-
Story
-
Resolution: Done
-
Critical
-
None
-
8
-
False
-
False
-
Undefined
-
-
Sprint 205, Sprint 206, Sprint 211, Sprint 216, Sprint 217, Sprint 218, Sprint 219
Story: As an administrator I want to rely on a default configuration that spreads image registry pods across topology zones so that I don't suffer from a long recovery time (>6 mins) in case of a complete zone failure if all pods are impacted.
Background: The image registry currently uses affinity/anti-affinity rules to spread registry pods across different hosts. However this might cause situations in which all pods end up on hosts of a single zone, leading to a long recovery time of the registry if that zone is lost entirely. However due to problems in the past with the preferred setting of anti-affinity rule adherence the configuration was forced instead with required and the rules became constraints. With zones as constraints the internal registry would not have deployed anymore in environments with a single zone, e.g. internal CI environment.

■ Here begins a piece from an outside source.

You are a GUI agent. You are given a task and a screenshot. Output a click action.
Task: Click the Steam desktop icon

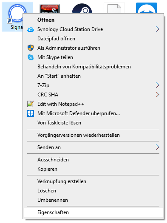pos(82,8)
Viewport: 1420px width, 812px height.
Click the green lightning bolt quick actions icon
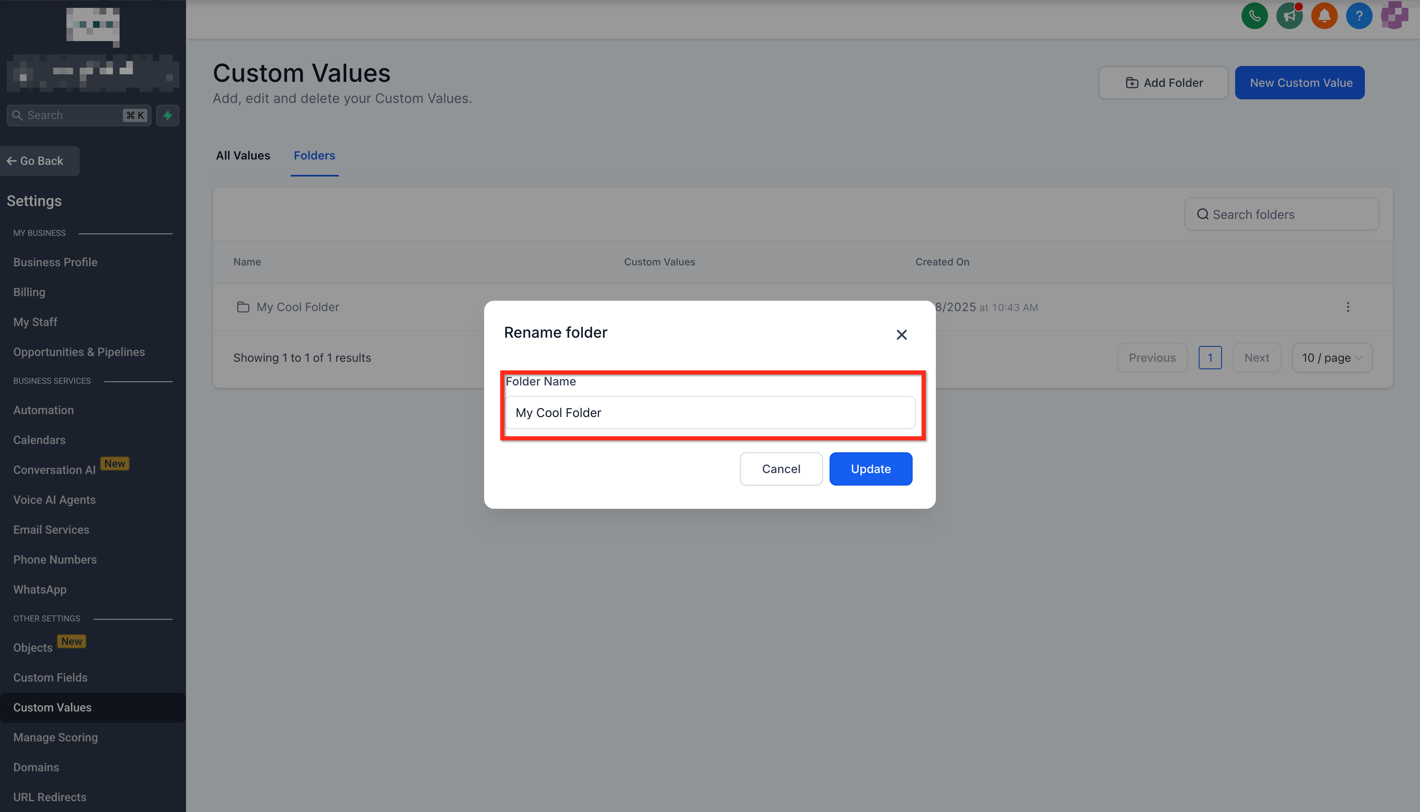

Pod topology constraints is a new API that is supported in OCP which can also relax constraints in case they cannot be satisfied. Details here: https://docs.openshift.com/container-platform/4.7/nodes/scheduling/nodes-scheduler-pod-topology-spread-constraints.html
Acceptance criteria:
- by default the internal registry is deployed with at least two replica
- by default the topology constraints should be on a zone-basis, so that by defaults one registry pod is scheduled in each zone
- when constraints can't be satisfied the registry should deploy anyway
we should not do this in SNO environments- the registry should still work on SNO environments
Open Questions:
- what happens in environments where the storage is zone dependent?